Dietitian
Short Description
The dietitian aligns food with your medicines and labs. They focus on food safety early on, steady energy for healing, blood pressure, blood sugar, and a healthy weight.
Main Priorities
- Food safety: safe prep while you’re immunosuppressed (cook meats/eggs fully, rinse produce, avoid unpasteurized items).
- Healing nutrition: set protein and calorie goals to rebuild strength after surgery.
- Blood pressure & fluids: lower-sodium habits and steady hydration targets from your team.

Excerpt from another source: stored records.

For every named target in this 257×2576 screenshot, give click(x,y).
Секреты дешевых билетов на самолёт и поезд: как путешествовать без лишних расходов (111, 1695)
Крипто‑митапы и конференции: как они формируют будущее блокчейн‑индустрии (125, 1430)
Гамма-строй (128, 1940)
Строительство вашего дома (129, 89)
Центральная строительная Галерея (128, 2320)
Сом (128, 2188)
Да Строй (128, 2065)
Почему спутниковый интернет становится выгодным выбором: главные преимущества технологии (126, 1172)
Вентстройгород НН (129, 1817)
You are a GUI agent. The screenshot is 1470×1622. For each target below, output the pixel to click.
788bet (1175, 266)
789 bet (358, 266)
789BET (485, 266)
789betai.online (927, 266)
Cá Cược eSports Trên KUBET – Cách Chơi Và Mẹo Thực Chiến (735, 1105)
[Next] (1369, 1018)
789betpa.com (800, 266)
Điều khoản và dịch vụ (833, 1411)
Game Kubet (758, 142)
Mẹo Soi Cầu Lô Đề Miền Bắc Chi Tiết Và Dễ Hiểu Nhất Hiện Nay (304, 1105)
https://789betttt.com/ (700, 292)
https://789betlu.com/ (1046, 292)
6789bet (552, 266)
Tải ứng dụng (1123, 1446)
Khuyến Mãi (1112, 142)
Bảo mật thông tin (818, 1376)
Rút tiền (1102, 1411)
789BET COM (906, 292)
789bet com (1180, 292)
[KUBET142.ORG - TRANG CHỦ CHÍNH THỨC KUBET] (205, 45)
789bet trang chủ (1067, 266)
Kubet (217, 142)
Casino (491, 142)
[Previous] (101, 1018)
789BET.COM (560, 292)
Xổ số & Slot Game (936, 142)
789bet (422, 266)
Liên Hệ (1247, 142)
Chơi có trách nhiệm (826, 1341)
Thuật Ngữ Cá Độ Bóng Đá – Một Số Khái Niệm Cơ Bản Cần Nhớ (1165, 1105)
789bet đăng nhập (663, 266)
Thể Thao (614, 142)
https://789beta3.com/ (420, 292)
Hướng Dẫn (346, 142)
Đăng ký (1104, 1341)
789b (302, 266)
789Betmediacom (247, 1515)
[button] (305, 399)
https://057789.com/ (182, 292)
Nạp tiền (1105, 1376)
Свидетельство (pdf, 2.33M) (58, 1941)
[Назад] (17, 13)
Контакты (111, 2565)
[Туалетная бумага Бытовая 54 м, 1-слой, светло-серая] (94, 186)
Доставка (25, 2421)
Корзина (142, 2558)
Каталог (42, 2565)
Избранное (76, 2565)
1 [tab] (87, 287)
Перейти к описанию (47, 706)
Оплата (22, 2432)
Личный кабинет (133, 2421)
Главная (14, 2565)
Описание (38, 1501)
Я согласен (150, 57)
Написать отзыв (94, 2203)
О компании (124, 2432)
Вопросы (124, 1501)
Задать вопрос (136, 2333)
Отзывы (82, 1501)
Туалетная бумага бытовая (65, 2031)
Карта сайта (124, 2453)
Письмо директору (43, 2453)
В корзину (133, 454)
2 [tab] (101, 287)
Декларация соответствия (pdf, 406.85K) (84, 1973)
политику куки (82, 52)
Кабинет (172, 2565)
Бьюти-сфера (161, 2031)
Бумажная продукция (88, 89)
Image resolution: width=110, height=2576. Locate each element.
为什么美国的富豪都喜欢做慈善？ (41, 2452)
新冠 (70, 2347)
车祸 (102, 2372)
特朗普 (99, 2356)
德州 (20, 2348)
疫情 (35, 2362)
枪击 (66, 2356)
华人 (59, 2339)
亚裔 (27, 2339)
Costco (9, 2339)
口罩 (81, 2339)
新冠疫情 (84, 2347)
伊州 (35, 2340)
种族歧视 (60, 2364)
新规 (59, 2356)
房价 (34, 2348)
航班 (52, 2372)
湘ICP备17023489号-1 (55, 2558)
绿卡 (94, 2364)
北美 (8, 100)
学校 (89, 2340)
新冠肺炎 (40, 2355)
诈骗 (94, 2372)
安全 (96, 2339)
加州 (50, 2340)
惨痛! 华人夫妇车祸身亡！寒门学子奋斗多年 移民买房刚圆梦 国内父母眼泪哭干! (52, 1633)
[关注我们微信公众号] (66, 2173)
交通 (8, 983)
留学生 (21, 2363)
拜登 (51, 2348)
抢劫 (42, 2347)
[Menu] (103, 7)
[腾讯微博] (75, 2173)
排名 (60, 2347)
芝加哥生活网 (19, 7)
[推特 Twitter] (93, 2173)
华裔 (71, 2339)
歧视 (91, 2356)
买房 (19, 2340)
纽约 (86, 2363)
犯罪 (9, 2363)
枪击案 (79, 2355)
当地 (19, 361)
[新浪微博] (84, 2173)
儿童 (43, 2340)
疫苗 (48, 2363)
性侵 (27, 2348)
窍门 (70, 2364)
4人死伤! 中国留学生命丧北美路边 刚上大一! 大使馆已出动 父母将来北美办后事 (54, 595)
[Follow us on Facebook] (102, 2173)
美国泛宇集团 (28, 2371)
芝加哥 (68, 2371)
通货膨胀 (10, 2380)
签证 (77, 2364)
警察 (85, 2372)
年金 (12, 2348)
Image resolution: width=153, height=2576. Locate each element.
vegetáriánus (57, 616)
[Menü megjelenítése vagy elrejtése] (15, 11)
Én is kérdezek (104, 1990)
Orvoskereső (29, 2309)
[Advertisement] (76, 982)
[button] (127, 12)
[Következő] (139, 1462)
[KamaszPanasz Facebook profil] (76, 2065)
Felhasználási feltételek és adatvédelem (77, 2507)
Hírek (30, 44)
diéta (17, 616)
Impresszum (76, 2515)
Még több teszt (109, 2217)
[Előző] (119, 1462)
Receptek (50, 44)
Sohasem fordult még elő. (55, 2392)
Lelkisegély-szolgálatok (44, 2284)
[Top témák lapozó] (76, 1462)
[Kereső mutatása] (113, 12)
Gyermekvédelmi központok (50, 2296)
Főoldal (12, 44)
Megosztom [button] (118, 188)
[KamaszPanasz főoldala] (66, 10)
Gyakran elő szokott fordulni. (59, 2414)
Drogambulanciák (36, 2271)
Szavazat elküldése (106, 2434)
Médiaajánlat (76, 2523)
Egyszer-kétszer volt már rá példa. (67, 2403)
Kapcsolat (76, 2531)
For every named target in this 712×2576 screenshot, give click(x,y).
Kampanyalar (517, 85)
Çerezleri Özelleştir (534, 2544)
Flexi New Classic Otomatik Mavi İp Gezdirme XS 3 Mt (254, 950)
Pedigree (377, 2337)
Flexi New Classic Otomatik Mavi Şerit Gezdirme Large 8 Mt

- Blood sugar support: simple plans if steroids or meds raise glucose.
- Lab-guided tweaks: adjust potassium, magnesium, and phosphorus through food when appropriate.
Issues They Work With
- Poor appetite, nausea, taste changes, early fullness.
- Weight gain or loss, muscle loss, low energy.
- High BP, higher sugars, or cholesterol concerns after transplant.
- Electrolyte ups/downs tied to meds or hydration.
When to Go to Them
- Early after transplant and any time your weight, BP, sugars, or labs drift.
- Before starting supplements or “detox/cleanse” plans.
- When travel, work shifts, or appetite make your routine hard.
- Come prepared: a 3-day food log (photos are fine), home BP/weight, recent labs, and questions.
What They Don’t Handle (Boundaries)
- They don’t change prescriptions or dose meds — that’s your clinical team.
- They don’t resolve insurance/copay issues — financial coordinator/insurer.
- They don’t clear food–drug interactions alone — confirm with your pharmacist/provider.